Hélas! l’agneau gémissait toujours et commençait à saigner dans la gueule du loup qui n’avait plus qu’un défilé à franchir pour arriver à sa caverne.
Le ravisseur s’y engagea lestement, et sa vilaine bave lui venait à la bouche quand il pensait au bon déjeuner qu’allait lui fournir le malheureux Robin. Mais voilà qu’avant d’être sorti du défilé, tout à coup ! au dernier tournant, qu’aperçut-il?… que méritait-il d’apercevoir? Le louvetier! debout, le fusil en joue!
A cette vue le loup s’arrêta court, et, comme il arrive lorsqu’on est très effrayé, il ouvrit tout grands les yeux et la bouche, ce qui fit que Robin, sans trop savoir pourquoi, roula dans l’eau, peu profonde heureusement, et ne sentit plus les dents de son ennemi. Au même instant, pan! pan!… un double coup de feu, et le loup tombait sur le flanc, la langue pendante.
Robin n’était pas brave; il se crut tout à fait mort cette fois et restait couché, les pattes étendues; mais le bon louvetier s’approchant le remit debout sur ses jambes branlantes, et lui montrant son ennemi couché sans vie, la tête traversée de deux balles :
« Vas-t’en bien vite, lui dit-il, va rassurer la mère Brebis qui te cherche partout en gémissant, et rappelle-toi cette aventure toutes les fois que tu seras tenté de lui désobéir. »

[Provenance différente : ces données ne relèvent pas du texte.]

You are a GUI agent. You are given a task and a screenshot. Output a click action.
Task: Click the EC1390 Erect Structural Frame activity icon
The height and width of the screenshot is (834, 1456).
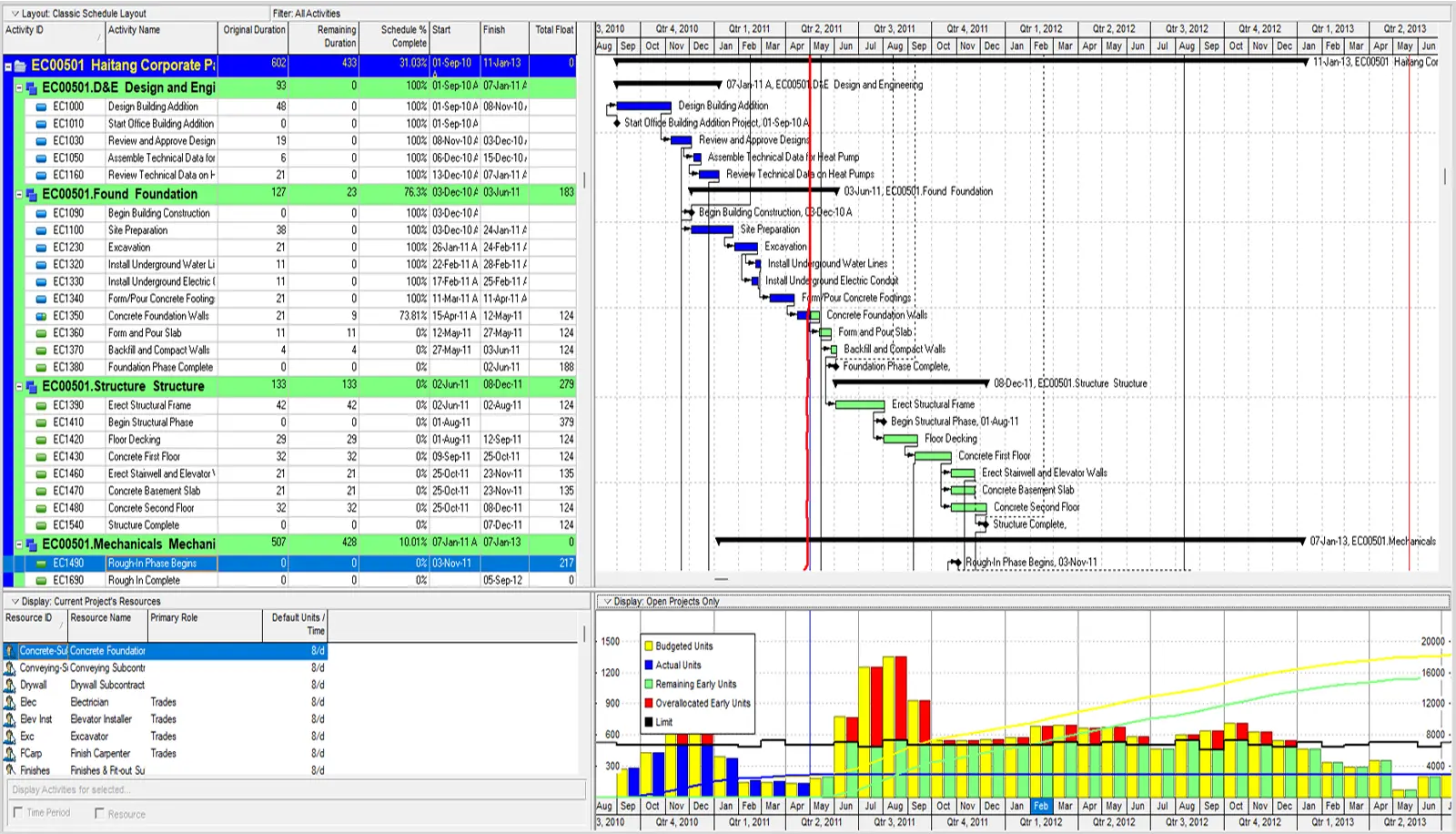41,405
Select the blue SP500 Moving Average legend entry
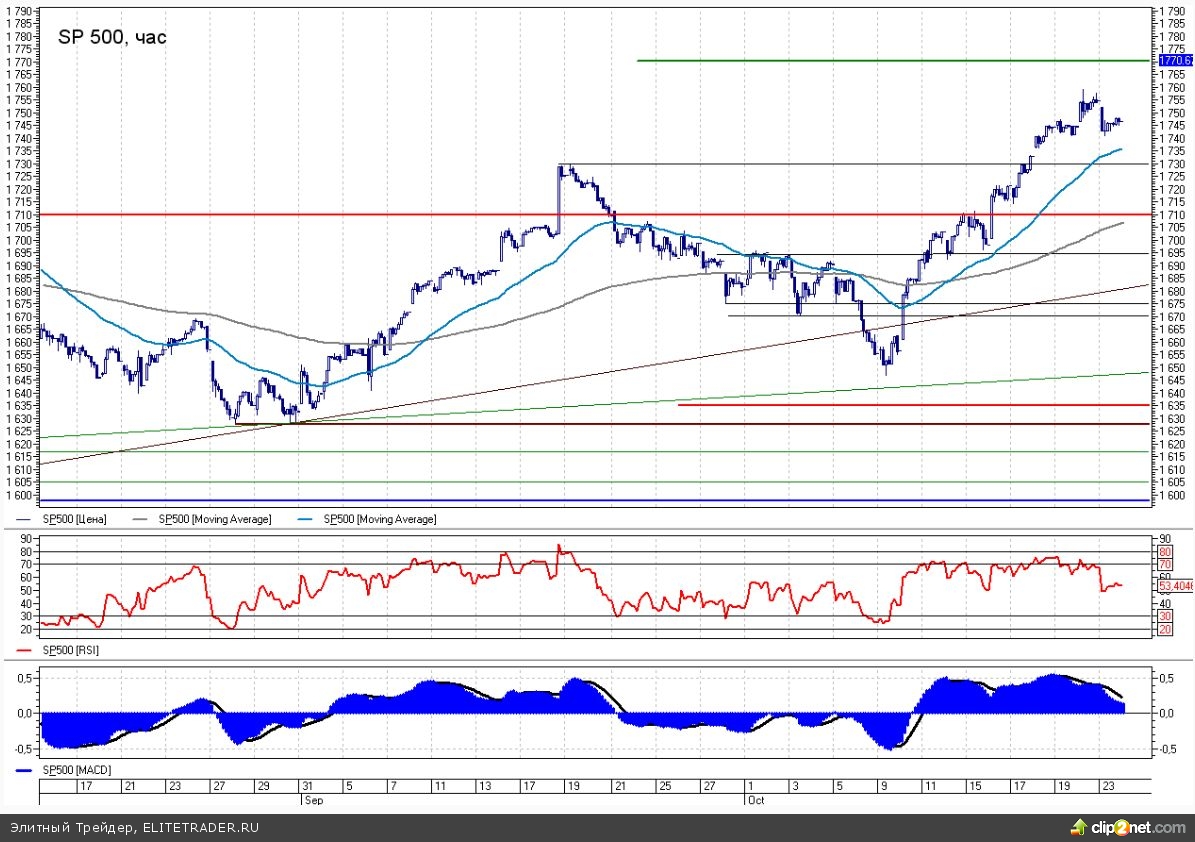This screenshot has width=1195, height=842. click(x=379, y=519)
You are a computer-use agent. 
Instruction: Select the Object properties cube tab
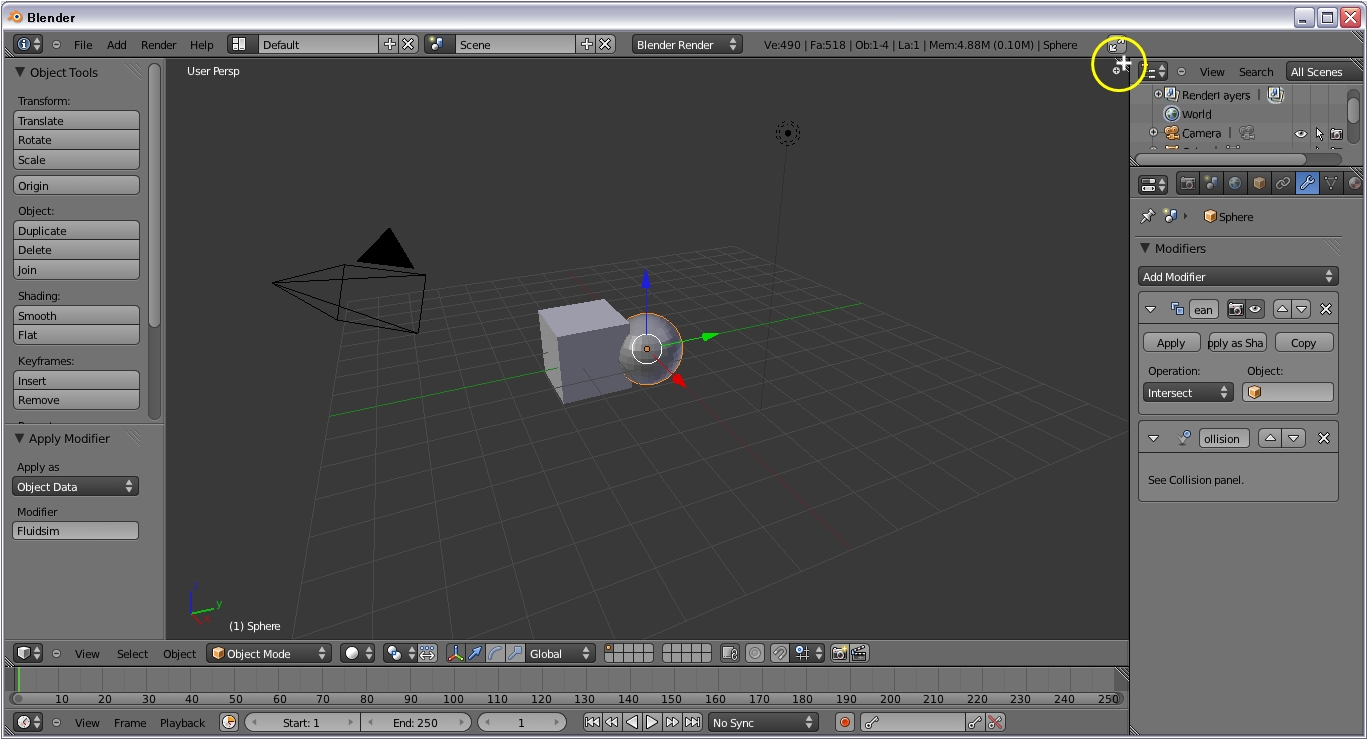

Vous pensez bien qu’il ne se le fit pas répéter deux fois : jugez s’il partit au contraire en trottinant sans s’amuser, aussi vite que le lui permettaient sa toison mouillée, et tricotant de ses petites jambes encore effrayées.
Quant à vous peindre la joie qu’éprouvèrent la mère et le fils en se revoyant, je ne suis pas assez habile pour le faire, mais je n’ai pas besoin de vous affirmer que Robin devint le plus obéissant des agneaux.
Cette fable vous prouve aussi, par le sort du loup, que le triomphe des méchants est souvent de courte durée, et qu’une punition terrible peut les frapper au moment où ils s’y attendent le moins.